Set out the lines below as a Markdown table with the columns Row and Line, starting at the line that contains "Screen dimensions: 687x1270" and ending at the line that contains "click(x=192, y=10)". Leave out blank lines.
──────────
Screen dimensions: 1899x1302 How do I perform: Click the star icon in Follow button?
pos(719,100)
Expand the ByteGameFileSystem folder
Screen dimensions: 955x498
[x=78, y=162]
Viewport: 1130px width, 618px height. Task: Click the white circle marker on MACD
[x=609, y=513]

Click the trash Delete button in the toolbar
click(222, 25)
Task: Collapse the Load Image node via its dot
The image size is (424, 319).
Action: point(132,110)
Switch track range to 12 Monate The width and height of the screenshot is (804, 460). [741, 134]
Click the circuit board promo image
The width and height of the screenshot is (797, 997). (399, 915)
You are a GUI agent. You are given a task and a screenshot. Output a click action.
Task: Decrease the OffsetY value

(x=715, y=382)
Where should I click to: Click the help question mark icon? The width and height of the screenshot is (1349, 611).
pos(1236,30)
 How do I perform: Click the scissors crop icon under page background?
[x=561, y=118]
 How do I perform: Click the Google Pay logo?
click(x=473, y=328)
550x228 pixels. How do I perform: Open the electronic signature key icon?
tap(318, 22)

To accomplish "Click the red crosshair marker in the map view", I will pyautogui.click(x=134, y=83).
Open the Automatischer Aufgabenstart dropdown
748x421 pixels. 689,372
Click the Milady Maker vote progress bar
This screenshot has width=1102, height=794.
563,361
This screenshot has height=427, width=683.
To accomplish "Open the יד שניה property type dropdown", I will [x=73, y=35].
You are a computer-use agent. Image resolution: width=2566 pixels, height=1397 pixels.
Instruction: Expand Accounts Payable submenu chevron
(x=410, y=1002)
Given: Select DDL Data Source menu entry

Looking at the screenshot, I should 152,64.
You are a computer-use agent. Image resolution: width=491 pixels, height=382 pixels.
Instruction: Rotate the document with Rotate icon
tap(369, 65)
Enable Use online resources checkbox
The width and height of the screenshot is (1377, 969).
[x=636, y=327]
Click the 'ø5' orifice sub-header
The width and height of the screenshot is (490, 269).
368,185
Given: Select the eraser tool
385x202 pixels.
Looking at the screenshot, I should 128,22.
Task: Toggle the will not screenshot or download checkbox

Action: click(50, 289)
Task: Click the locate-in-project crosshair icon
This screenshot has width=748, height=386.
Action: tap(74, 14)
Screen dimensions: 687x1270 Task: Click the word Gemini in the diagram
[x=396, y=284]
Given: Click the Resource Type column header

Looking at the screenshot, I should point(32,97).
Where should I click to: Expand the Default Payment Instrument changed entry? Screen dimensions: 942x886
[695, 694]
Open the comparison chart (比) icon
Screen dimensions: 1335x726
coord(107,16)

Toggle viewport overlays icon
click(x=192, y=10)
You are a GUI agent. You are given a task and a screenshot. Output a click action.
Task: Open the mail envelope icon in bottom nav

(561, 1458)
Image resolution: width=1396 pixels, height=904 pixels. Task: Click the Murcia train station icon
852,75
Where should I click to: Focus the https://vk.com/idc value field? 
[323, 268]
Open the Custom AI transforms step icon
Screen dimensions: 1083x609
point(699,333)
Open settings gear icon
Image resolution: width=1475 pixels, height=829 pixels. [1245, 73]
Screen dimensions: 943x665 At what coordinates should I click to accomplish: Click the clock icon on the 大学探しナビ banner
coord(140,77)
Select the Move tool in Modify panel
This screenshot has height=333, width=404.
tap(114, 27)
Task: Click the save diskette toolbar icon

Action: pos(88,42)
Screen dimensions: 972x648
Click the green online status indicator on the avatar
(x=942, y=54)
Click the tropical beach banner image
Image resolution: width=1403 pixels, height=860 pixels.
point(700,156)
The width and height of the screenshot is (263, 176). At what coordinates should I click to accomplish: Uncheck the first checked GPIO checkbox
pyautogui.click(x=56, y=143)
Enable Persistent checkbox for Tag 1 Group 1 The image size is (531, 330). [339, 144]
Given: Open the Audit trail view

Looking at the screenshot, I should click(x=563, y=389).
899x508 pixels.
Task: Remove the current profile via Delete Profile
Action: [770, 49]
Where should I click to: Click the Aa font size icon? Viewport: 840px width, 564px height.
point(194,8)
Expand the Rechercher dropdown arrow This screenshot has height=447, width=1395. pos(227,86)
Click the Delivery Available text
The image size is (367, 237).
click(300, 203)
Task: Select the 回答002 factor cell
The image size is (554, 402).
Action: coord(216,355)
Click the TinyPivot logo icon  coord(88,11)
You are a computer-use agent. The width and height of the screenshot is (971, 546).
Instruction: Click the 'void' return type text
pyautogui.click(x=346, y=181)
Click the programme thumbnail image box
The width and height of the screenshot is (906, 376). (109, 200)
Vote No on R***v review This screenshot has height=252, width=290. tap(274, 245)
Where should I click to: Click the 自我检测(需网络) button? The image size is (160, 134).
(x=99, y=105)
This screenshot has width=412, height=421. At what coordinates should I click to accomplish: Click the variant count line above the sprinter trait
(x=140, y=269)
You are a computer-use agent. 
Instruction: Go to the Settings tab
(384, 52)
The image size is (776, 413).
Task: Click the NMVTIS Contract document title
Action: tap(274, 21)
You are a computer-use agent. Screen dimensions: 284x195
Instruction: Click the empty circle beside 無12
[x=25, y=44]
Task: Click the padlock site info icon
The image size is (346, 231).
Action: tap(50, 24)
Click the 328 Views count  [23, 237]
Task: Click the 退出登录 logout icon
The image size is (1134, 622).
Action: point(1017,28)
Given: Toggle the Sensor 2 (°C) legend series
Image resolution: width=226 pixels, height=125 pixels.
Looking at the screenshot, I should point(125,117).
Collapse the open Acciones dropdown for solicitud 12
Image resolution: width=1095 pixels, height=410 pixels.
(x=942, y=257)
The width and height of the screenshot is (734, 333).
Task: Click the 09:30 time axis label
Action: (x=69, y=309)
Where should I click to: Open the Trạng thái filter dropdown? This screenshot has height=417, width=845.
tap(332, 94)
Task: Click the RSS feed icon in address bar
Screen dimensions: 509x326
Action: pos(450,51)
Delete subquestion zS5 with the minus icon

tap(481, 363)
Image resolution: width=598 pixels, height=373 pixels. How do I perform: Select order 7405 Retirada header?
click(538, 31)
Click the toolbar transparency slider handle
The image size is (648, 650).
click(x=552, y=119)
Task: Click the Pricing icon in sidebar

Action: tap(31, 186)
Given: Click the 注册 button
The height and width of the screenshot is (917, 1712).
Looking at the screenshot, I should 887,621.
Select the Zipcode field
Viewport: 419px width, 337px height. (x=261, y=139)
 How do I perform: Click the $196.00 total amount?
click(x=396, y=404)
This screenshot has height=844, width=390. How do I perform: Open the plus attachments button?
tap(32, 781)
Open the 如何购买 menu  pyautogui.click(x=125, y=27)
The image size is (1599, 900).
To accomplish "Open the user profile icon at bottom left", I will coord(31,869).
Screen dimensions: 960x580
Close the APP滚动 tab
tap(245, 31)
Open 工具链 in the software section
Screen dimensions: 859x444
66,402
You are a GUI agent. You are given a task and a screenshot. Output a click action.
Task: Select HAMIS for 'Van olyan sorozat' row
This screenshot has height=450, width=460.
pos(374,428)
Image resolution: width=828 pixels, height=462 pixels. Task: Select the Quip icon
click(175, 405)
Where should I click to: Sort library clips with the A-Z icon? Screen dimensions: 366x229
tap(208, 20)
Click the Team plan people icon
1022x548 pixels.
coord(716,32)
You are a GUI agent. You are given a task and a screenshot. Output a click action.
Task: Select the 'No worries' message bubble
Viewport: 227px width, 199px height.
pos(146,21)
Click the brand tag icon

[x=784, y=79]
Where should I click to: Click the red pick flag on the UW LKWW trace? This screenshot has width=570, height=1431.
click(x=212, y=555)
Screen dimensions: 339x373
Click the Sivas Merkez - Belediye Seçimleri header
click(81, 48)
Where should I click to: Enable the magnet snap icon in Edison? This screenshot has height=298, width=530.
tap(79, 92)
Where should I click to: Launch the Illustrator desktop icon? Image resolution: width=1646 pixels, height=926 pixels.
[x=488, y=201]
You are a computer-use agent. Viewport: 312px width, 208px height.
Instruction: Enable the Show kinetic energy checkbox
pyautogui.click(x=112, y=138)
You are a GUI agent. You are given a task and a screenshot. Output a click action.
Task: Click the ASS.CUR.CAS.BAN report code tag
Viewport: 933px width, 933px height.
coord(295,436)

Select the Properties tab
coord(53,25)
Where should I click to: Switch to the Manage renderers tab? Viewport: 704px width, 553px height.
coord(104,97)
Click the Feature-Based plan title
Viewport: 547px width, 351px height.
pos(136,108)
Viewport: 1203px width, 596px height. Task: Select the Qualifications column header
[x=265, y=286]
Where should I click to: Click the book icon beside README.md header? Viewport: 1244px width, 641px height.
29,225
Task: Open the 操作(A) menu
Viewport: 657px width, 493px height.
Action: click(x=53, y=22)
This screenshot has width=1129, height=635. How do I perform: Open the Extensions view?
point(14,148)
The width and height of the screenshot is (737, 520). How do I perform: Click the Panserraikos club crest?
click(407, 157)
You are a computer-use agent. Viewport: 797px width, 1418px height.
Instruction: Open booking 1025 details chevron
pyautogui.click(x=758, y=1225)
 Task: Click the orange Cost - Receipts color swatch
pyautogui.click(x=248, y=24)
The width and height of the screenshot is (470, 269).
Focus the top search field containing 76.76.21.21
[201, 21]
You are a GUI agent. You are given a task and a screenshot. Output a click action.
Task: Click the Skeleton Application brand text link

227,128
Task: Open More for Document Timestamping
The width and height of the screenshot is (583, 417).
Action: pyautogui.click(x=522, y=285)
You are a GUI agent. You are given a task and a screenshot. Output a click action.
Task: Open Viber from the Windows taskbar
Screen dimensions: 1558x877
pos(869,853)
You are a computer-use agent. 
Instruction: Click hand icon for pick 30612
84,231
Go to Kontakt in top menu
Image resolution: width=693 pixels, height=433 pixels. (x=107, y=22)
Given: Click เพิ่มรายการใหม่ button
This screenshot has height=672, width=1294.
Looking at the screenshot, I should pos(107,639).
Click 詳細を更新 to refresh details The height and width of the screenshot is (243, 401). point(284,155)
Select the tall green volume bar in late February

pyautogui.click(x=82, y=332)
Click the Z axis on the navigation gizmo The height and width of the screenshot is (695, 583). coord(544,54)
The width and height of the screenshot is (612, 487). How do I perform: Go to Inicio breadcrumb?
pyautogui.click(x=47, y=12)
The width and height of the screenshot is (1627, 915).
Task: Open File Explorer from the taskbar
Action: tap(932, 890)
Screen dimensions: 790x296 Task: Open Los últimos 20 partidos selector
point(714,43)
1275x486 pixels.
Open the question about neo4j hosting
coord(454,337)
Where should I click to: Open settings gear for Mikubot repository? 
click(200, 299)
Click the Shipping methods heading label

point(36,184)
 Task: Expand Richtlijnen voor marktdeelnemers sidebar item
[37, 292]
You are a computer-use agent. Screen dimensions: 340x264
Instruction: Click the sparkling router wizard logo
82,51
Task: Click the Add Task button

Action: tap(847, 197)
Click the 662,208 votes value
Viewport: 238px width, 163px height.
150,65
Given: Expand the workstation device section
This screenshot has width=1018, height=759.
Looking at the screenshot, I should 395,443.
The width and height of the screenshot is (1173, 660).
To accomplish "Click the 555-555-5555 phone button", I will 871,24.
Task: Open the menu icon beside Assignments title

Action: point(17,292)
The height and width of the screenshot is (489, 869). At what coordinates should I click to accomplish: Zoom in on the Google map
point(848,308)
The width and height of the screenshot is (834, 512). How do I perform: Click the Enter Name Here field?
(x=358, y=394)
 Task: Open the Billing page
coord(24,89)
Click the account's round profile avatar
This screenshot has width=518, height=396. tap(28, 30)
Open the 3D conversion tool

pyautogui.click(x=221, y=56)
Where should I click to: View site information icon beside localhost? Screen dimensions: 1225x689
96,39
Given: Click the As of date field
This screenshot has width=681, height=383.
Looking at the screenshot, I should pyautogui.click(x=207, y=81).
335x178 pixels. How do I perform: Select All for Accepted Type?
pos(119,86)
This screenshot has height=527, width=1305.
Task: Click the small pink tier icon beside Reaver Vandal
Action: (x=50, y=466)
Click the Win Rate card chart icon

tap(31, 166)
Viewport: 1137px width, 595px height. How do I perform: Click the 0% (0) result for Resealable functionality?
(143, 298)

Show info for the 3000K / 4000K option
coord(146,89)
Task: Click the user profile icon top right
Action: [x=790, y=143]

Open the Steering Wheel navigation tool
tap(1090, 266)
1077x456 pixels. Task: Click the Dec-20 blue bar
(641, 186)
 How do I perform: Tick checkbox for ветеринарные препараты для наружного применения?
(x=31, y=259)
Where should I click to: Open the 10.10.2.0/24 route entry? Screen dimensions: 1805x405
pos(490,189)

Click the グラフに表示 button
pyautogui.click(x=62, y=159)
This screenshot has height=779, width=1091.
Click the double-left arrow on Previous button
──────────
_EXERCISE SOLUTION:_
| Row | Line |
|---|---|
| 1 | Screen dimensions: 687x1270 Task: Click the word Gemini in the diagram |
| 2 | [x=396, y=284] |
| 3 | Given: Click the Resource Type column header |
| 4 | Looking at the screenshot, I should point(32,97). |
| 5 | Where should I click to: Expand the Default Payment Instrument changed entry? Screen dimensions: 942x886 |
| 6 | [695, 694] |
| 7 | Open the comparison chart (比) icon |
| 8 | Screen dimensions: 1335x726 |
| 9 | coord(107,16) |
| 10 | Toggle viewport overlays icon |
| 11 | click(x=192, y=10) |